--- To do ---
Please look for the string "text" below and report every line in which it occurs.

[Stored records]
____

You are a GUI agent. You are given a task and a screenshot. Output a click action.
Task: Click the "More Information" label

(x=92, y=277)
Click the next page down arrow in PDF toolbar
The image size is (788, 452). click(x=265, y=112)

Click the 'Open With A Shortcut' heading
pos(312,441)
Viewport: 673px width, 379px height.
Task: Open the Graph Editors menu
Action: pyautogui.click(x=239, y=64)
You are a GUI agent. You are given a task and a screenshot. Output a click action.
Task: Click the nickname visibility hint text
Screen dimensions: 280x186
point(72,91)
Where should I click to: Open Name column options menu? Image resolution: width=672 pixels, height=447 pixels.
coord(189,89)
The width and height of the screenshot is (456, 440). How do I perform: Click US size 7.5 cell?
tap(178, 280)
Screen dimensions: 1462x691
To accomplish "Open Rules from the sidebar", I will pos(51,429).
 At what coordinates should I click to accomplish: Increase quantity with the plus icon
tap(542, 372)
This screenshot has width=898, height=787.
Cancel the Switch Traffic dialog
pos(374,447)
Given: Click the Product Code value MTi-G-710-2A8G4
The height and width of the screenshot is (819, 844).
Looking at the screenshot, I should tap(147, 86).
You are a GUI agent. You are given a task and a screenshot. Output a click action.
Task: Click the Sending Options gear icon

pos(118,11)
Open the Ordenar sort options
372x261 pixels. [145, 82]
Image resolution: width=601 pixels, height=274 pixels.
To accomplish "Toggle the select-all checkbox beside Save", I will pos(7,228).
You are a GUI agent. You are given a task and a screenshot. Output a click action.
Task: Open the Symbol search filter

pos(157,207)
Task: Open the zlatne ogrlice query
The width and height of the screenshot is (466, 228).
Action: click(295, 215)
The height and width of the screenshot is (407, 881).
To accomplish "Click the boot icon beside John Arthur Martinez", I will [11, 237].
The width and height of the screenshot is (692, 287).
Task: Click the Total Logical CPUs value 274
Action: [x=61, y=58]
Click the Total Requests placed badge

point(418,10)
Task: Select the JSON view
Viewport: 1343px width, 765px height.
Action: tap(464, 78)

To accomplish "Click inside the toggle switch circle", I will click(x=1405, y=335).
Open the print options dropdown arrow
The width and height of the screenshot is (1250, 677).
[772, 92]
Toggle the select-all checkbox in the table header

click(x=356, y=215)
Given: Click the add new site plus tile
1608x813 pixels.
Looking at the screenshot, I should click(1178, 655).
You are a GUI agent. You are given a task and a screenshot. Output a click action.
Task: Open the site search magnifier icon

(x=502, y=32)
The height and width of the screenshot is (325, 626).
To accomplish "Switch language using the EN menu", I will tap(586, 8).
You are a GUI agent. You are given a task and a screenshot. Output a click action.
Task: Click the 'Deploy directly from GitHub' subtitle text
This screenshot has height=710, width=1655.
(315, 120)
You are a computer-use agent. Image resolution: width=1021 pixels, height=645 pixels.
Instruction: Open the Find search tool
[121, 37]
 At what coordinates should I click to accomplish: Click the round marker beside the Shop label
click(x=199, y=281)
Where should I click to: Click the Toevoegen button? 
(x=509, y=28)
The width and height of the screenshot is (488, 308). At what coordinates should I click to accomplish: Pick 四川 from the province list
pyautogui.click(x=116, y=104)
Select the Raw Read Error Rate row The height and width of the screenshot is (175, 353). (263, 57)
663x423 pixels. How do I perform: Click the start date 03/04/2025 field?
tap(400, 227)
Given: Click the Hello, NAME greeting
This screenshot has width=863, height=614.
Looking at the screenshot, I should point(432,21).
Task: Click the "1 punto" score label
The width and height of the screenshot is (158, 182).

____

--- Answer to the problem ---
Task: Click the nickname visibility hint text
Task: Click the 'Deploy directly from GitHub' subtitle text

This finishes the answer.